Why does water break salt really

A kid asked me this question just the other day, and I said that the positive part of $\ce{H2O}$ attracts the negative $\ce{Cl}$ ion and the negative part of the $\ce{H2O}$ attracts the positive Na ion.

Then he asked me several questions which stumped me:

1. Why doesn't $\ce{NaCl}$ dissolve water instead (break water into $\ce{H}$ and $\ce{O}$)?
2. If $\ce{H2O}$ is electrically neural, why would it attract any ions?
3. Why doesn't $\ce{NaCl}$ stick together, how can one know if one molecule will attract the ions hard enough that the ions breaks away?
4. Why is Na positive and $\ce{Cl}$ negative?

Hopefully someone can help me answer the above questions as I have not done chemistry in years!

The main reason about why water breaks salt is related to the relative permittivity $\epsilon_r$ of water compared to its value in air.

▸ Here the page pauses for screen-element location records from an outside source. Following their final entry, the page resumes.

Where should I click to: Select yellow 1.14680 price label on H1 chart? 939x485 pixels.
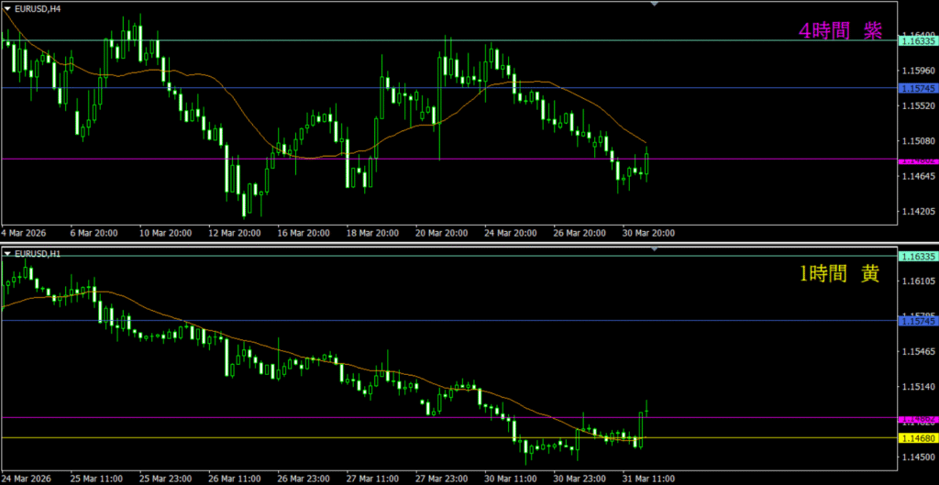tap(917, 438)
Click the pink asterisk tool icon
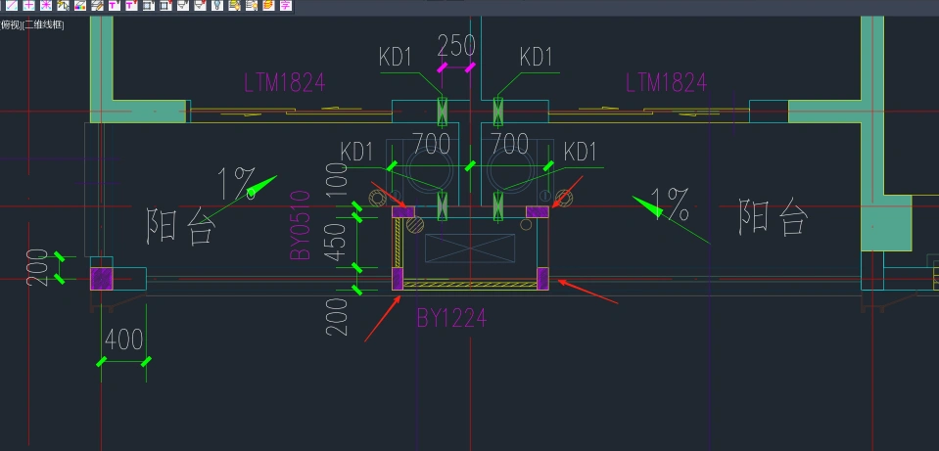This screenshot has width=939, height=451. (46, 5)
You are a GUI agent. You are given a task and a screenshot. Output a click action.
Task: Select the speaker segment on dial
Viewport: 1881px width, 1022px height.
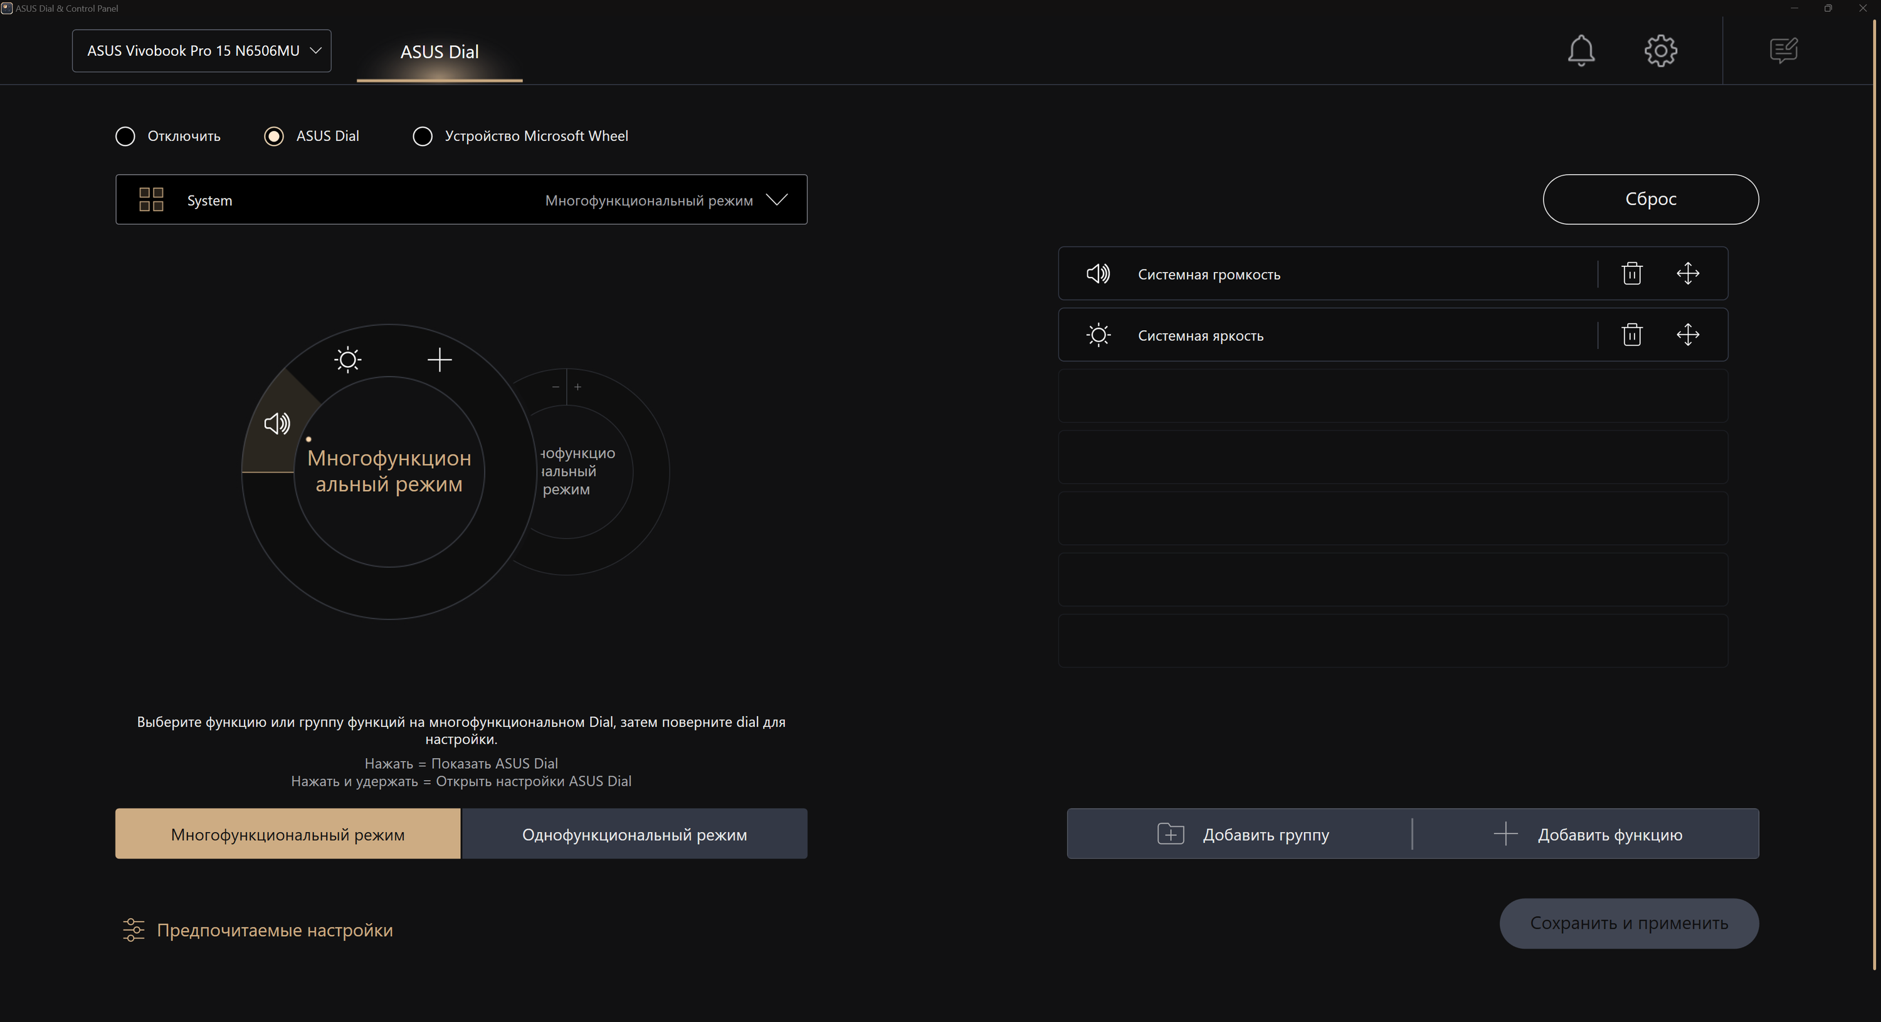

In fact,$\epsilon_r= 80$ in water, while its value in air is $\epsilon_r= 1$. Now, if we look at the formula of the Coulomb force, which is responsible of the electrostatic attraction between ${\rm Na}^+$ and ${\rm Cl}^-$ : $$f = \frac{q.q'}{4\pi \epsilon_0\epsilon_r r^2}$$ (Where q and q' are the charges of ${\rm Na}^+$ and ${\rm Cl}^-$, and r is the distance between the two punctual charges).